• SUPPLIED INFORMATION

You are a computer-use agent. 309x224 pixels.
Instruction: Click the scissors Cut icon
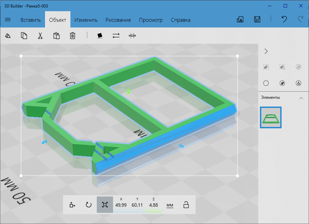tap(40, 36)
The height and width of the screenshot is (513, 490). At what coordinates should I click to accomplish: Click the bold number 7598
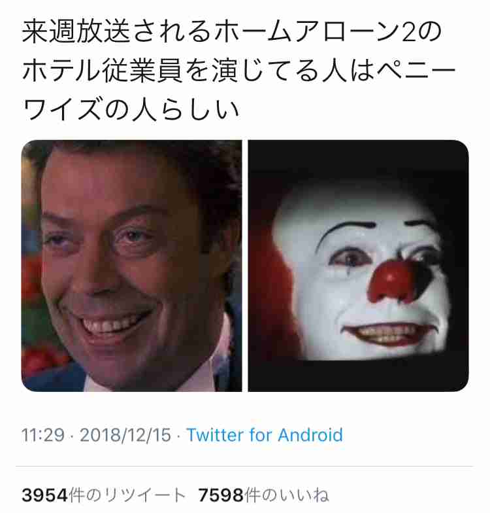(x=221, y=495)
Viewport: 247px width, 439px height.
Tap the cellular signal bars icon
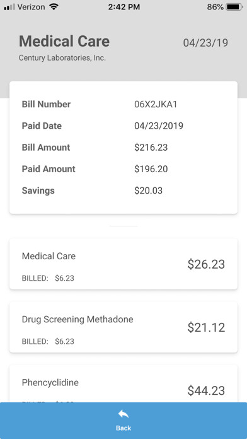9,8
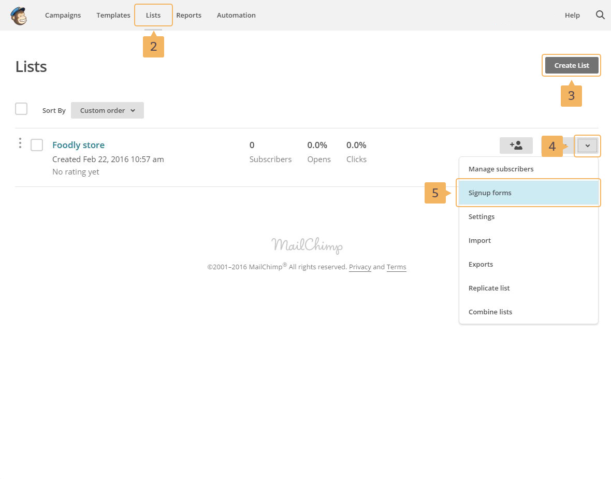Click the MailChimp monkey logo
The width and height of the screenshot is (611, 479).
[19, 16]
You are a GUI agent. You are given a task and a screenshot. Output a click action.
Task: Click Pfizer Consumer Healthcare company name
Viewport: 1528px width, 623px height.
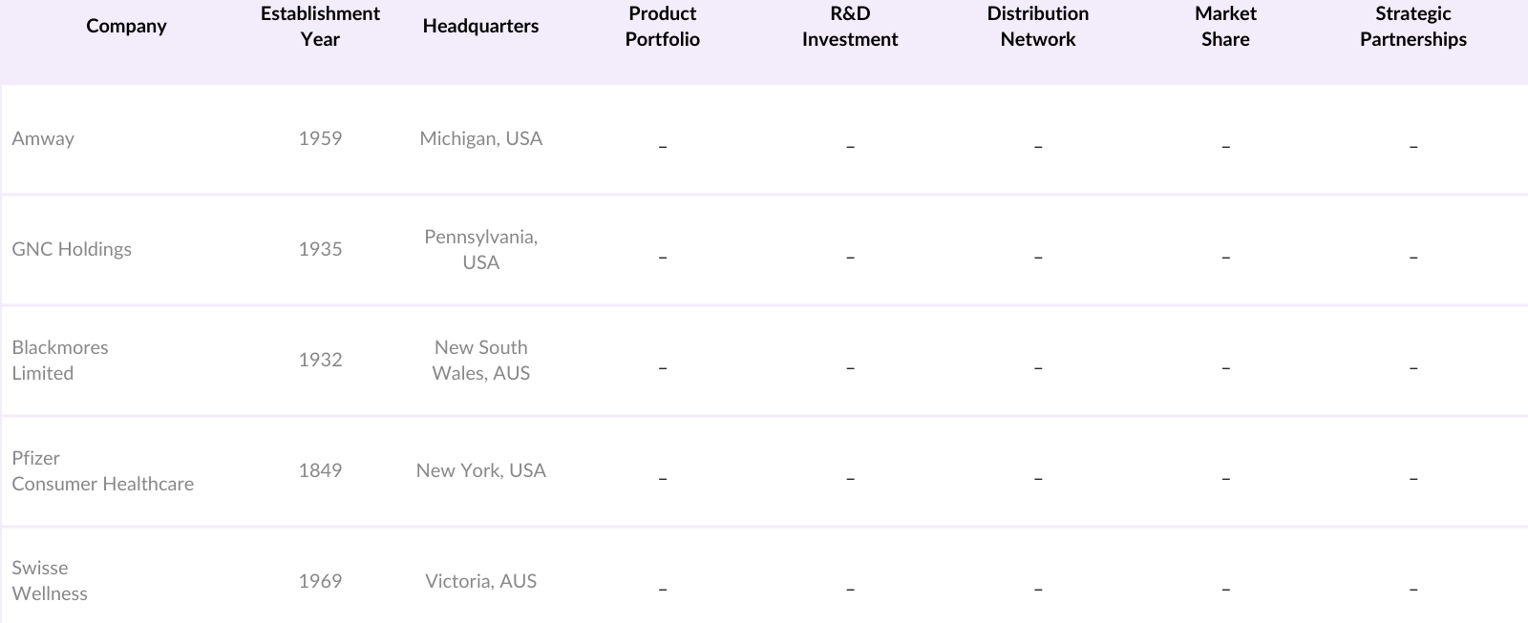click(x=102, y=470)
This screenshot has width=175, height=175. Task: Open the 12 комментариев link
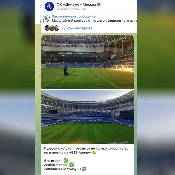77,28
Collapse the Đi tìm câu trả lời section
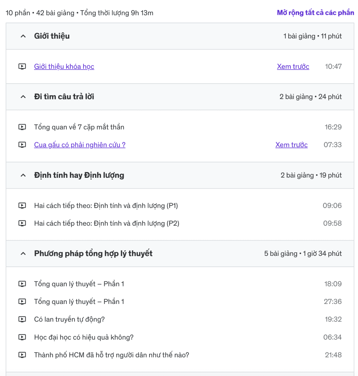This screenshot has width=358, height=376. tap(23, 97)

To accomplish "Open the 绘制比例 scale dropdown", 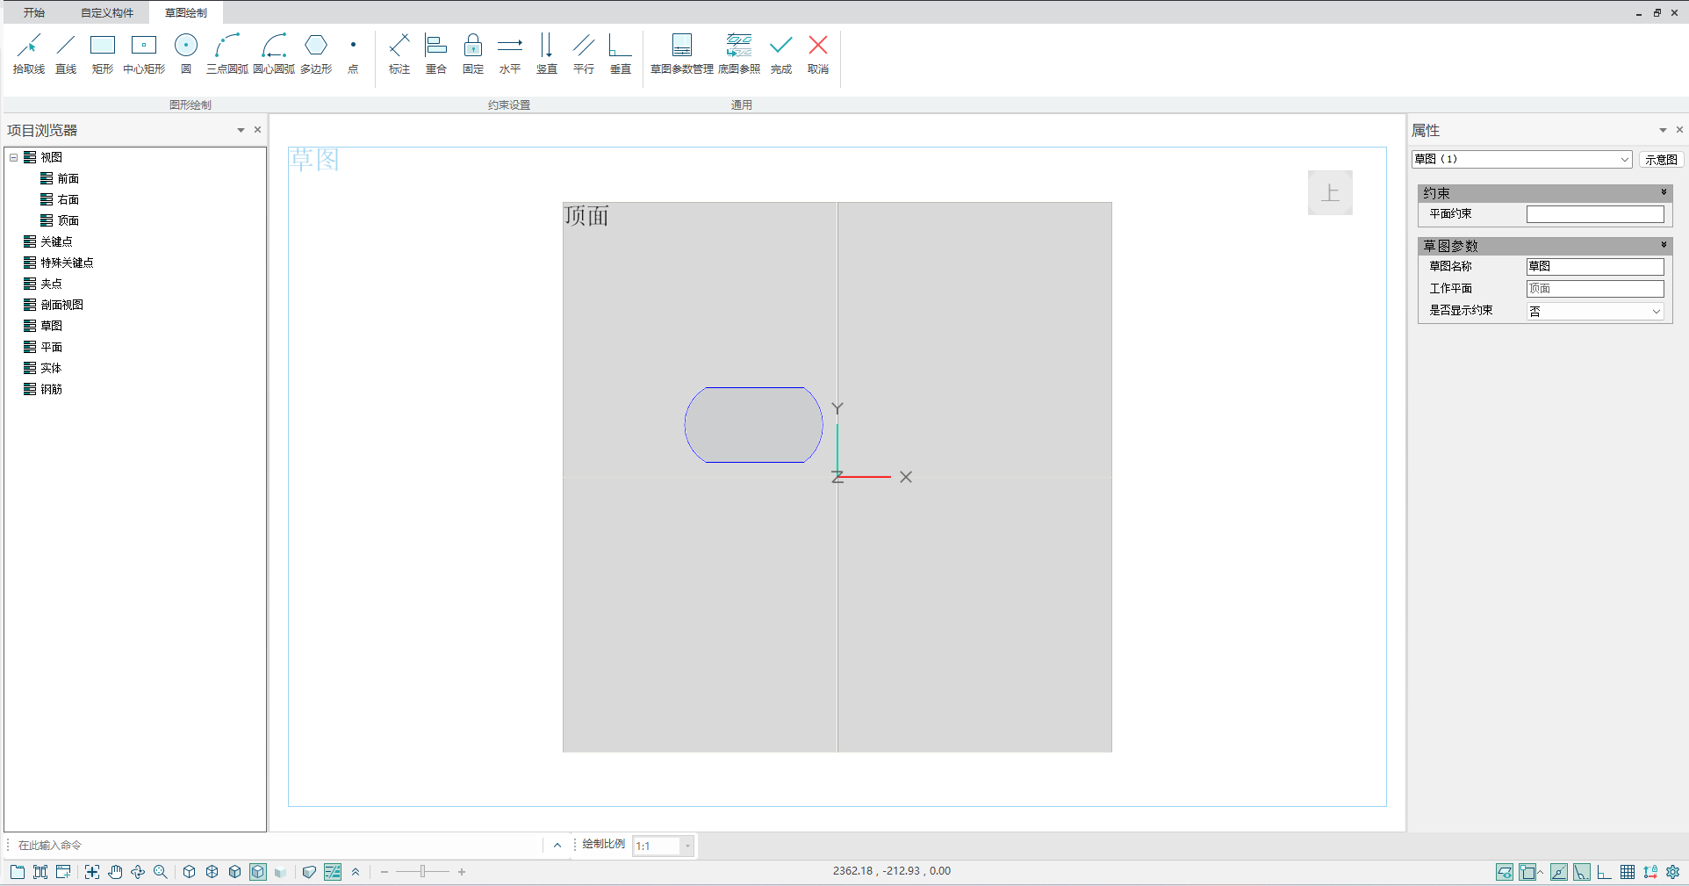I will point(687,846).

• TASK DIRECTIONS
Go back to the listing above and reproduce, exactly, the stretch from the line bearing "The height and" through the line bearing "Task: Click Pfizer", without its pictures.

• RESPONSE TO THE TASK
The height and width of the screenshot is (513, 490). At what coordinates should I click to accomplish: Click the bold number 7598
(x=221, y=495)
Viewport: 247px width, 439px height.
Tap the cellular signal bars icon
9,8
Click the MailChimp monkey logo
The width and height of the screenshot is (611, 479).
[19, 16]
You are a GUI agent. You are given a task and a screenshot. Output a click action.
Task: Click Pfizer Consumer Healthcare company name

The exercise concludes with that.